The Summer Experiment that had me shelving all work and any notion of alone time and spending all of my waking time with the kids, save a few grabbed moments here and there (I swear those daily runs kept me sane) is about to come to a screeching halt. My Mother in Law arrives Thursday to pick up my three eldest children and whisk them away to Denver, Colorado for about ten days. We’ll fly out and meet them, spend a week in the Rockies vacating, and then come home.
M and I are giddy with possibility and we’ve broadcast it to anyone who’ll listen: “Francie and the Boys will be in Denver and for ten whole, glorious days we’ll only have Sidney and Fiona!”
That’s right! We’re beside our ourselves with excitement because for ten whole, glorious days we’ll only have a baby who naps sporadically and our Jihadi toddler. Go us!
I suppose it really is a matter of perspective. And by perspective I mean ours. Clearly five children has altered the way we see the world, ourselves, and what it means to be “alone.” M caught himself bragging about our impending “solitude” to his co-workers, some of whom only have two children and are barely holding it together. I proudly announced to some friends that M and I are even going downtown for a night, checking into a hotel and spending some quality time alone… with a nursing nine month old in tow. Because nothing says romance quite like a Pack and Play.
But when you have to get five children fed, bathed, and into bed on a nightly basis, and cannot manage to do it without threats, promises, the Voldemort voice, and a stiff drink when it’s all said and done, two children seems like a dream. In fact, it seems to me that only having two to look after will be like having a pet, albeit a rather high maintenance one. (I had the same realization after flying with only one child; it’s about as challenging as traveling with a goldfish.)

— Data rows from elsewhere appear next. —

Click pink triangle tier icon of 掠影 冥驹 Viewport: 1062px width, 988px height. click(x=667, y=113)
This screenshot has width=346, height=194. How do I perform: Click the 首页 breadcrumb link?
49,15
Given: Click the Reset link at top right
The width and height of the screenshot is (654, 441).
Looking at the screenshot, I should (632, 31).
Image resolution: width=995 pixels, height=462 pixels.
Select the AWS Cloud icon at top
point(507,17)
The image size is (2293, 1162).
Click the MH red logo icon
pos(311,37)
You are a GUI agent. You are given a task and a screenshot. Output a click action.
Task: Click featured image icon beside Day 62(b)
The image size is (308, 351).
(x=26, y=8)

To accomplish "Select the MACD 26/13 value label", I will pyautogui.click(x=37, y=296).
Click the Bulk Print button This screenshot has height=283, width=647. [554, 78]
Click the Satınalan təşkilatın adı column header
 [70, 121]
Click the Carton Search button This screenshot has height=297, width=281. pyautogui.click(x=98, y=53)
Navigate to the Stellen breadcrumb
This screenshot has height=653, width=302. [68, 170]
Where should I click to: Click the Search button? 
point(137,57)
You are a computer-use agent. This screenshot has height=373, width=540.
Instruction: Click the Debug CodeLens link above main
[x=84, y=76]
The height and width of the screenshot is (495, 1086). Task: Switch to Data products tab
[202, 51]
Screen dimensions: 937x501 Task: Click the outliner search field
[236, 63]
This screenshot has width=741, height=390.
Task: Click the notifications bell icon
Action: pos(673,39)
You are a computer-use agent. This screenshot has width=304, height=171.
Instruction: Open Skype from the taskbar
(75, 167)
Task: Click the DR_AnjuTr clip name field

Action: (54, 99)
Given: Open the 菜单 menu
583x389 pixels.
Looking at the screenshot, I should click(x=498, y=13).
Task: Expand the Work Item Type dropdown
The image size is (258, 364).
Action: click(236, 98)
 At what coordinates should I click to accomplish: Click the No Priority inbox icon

It’s also worth noting that as much work as a baby is, she can’t answer back or shoot me a look packed with pure malice and annoyance. And while Fiona can do both of those things (she learned quite quickly), it’s cuter coming from a toddler who can quickly be distracted with an pink ice lolly or thirty minutes of a shrill Latina and her boot-clad monkey companion.
I don’t care what anybody says, we’ve got ten days of easy coming our day. You heard it here first.